▶ Work required: Please give back word for word the lines of the material below between the line containing "572x271 pixels." and the line containing "Task: Toggle the .cls classes panel", inclusive.

▶ Exercise materials:
*** Begin section ***

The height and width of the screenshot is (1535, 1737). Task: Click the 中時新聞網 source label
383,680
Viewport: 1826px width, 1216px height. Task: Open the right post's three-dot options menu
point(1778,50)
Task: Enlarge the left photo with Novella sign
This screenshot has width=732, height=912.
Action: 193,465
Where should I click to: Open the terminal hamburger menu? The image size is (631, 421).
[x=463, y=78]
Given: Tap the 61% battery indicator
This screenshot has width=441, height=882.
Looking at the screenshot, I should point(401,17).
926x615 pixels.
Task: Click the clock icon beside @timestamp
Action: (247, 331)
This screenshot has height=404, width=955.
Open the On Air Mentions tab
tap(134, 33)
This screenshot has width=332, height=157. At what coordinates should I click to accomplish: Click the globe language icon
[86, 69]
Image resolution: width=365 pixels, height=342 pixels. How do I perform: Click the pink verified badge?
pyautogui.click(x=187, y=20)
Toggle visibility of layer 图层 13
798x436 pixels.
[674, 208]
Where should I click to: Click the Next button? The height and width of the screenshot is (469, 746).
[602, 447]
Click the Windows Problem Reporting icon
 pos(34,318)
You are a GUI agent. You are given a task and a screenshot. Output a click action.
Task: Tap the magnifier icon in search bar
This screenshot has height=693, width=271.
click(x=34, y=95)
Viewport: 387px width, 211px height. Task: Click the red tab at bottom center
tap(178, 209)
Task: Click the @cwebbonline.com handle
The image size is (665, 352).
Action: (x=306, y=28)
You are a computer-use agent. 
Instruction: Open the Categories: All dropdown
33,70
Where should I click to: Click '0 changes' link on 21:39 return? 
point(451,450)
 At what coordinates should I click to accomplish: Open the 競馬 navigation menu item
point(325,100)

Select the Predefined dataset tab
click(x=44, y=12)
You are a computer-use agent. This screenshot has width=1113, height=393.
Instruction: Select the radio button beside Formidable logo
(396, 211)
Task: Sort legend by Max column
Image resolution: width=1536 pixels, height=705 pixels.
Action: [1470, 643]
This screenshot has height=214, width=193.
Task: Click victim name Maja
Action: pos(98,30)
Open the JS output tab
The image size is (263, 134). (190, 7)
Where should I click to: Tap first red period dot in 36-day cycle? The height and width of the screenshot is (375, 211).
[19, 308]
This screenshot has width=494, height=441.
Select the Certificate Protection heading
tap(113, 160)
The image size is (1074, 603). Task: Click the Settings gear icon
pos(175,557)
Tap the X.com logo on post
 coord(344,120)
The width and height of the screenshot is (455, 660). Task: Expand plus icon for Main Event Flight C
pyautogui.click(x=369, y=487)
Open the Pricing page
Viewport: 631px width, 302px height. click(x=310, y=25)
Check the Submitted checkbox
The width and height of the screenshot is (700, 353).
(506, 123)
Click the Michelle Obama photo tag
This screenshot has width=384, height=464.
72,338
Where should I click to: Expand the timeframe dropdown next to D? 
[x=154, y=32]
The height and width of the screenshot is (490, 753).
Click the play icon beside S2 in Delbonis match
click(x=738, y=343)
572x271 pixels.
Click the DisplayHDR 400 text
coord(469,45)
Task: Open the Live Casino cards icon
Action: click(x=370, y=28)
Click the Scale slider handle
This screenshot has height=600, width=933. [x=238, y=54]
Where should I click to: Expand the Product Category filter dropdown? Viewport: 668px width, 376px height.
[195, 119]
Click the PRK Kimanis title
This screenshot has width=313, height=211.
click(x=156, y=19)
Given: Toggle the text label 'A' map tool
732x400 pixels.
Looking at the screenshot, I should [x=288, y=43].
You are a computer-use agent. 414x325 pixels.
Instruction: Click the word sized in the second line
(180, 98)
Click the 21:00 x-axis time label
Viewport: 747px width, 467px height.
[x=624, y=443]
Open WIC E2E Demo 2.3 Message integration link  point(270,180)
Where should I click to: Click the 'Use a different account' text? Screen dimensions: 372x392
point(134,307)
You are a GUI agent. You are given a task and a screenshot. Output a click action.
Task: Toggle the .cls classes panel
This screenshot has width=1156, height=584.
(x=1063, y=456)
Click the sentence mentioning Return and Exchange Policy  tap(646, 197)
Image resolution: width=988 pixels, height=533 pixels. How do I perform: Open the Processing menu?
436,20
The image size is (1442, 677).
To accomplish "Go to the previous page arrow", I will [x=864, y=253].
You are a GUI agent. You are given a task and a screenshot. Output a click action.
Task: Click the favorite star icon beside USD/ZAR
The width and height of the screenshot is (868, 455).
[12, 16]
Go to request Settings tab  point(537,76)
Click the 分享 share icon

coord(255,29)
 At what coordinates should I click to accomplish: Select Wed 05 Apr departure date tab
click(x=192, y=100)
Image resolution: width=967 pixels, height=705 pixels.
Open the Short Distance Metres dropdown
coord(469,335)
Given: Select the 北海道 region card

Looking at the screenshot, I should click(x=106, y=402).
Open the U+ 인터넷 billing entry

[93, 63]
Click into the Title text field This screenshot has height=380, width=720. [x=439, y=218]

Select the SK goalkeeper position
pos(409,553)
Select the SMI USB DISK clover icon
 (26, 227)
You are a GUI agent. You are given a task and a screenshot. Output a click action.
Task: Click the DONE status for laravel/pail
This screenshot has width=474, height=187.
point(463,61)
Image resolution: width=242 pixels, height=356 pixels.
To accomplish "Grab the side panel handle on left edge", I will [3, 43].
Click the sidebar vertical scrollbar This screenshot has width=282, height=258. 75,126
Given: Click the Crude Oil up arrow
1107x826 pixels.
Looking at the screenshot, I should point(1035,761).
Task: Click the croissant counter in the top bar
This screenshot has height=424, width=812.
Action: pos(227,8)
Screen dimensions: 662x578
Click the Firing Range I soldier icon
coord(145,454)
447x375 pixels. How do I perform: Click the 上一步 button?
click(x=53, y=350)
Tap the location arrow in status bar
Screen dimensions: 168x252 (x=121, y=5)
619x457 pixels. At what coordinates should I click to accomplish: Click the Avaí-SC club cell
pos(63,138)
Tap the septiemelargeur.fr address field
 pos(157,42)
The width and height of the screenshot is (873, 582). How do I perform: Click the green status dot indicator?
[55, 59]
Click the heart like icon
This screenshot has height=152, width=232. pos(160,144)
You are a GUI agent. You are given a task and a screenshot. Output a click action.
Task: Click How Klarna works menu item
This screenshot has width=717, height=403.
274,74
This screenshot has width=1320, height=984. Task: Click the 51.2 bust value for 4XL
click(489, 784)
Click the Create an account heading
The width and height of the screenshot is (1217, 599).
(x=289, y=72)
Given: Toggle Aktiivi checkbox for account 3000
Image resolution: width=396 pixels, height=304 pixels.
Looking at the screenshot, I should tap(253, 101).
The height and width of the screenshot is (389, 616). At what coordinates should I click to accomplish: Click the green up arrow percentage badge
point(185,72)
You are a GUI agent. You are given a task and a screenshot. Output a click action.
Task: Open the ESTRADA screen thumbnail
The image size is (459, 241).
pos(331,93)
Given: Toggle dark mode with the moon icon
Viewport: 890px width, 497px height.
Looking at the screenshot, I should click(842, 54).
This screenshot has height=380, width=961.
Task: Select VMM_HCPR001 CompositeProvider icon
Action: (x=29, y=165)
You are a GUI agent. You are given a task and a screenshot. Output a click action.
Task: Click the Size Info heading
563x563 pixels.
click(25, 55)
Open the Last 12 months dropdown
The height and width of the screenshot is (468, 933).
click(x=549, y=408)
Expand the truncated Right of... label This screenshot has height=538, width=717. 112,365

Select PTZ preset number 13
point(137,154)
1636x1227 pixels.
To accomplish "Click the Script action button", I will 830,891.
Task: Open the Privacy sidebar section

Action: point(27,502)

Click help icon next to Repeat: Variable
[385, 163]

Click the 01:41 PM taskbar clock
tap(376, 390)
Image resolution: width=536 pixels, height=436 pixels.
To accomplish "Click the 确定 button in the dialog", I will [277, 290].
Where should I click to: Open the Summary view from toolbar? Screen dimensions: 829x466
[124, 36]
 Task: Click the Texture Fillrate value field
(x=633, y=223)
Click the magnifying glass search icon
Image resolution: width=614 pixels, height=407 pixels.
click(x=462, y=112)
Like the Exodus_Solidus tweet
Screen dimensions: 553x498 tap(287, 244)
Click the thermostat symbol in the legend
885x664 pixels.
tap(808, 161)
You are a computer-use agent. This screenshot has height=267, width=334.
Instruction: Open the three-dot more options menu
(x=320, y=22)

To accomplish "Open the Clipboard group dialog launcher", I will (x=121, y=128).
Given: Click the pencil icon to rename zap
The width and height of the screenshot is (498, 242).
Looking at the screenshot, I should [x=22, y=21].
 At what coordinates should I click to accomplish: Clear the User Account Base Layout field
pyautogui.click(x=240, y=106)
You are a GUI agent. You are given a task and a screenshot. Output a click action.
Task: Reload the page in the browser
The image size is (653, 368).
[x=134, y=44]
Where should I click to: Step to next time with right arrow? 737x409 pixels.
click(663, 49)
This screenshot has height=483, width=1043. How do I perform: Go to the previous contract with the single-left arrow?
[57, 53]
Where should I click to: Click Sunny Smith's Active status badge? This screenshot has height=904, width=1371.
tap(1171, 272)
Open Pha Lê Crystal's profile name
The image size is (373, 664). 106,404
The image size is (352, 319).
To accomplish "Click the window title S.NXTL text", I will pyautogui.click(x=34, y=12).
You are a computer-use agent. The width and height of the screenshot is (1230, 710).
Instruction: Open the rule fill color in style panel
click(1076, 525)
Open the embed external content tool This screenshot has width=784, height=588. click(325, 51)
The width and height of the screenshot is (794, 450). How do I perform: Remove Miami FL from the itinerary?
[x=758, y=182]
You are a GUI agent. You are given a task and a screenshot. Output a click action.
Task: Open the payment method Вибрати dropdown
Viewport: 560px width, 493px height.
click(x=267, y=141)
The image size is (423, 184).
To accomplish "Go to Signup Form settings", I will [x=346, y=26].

*** End section ***

▶ Written solution:
572x271 pixels.
Click the DisplayHDR 400 text
coord(469,45)
Task: Open the Live Casino cards icon
Action: click(x=370, y=28)
Click the Scale slider handle
This screenshot has height=600, width=933. [x=238, y=54]
Where should I click to: Expand the Product Category filter dropdown? Viewport: 668px width, 376px height.
[195, 119]
Click the PRK Kimanis title
This screenshot has width=313, height=211.
click(x=156, y=19)
Given: Toggle the text label 'A' map tool
732x400 pixels.
Looking at the screenshot, I should [x=288, y=43].
You are a computer-use agent. 414x325 pixels.
Instruction: Click the word sized in the second line
(180, 98)
Click the 21:00 x-axis time label
Viewport: 747px width, 467px height.
[x=624, y=443]
Open WIC E2E Demo 2.3 Message integration link  point(270,180)
Where should I click to: Click the 'Use a different account' text? Screen dimensions: 372x392
point(134,307)
You are a GUI agent. You are given a task and a screenshot. Output a click action.
Task: Toggle the .cls classes panel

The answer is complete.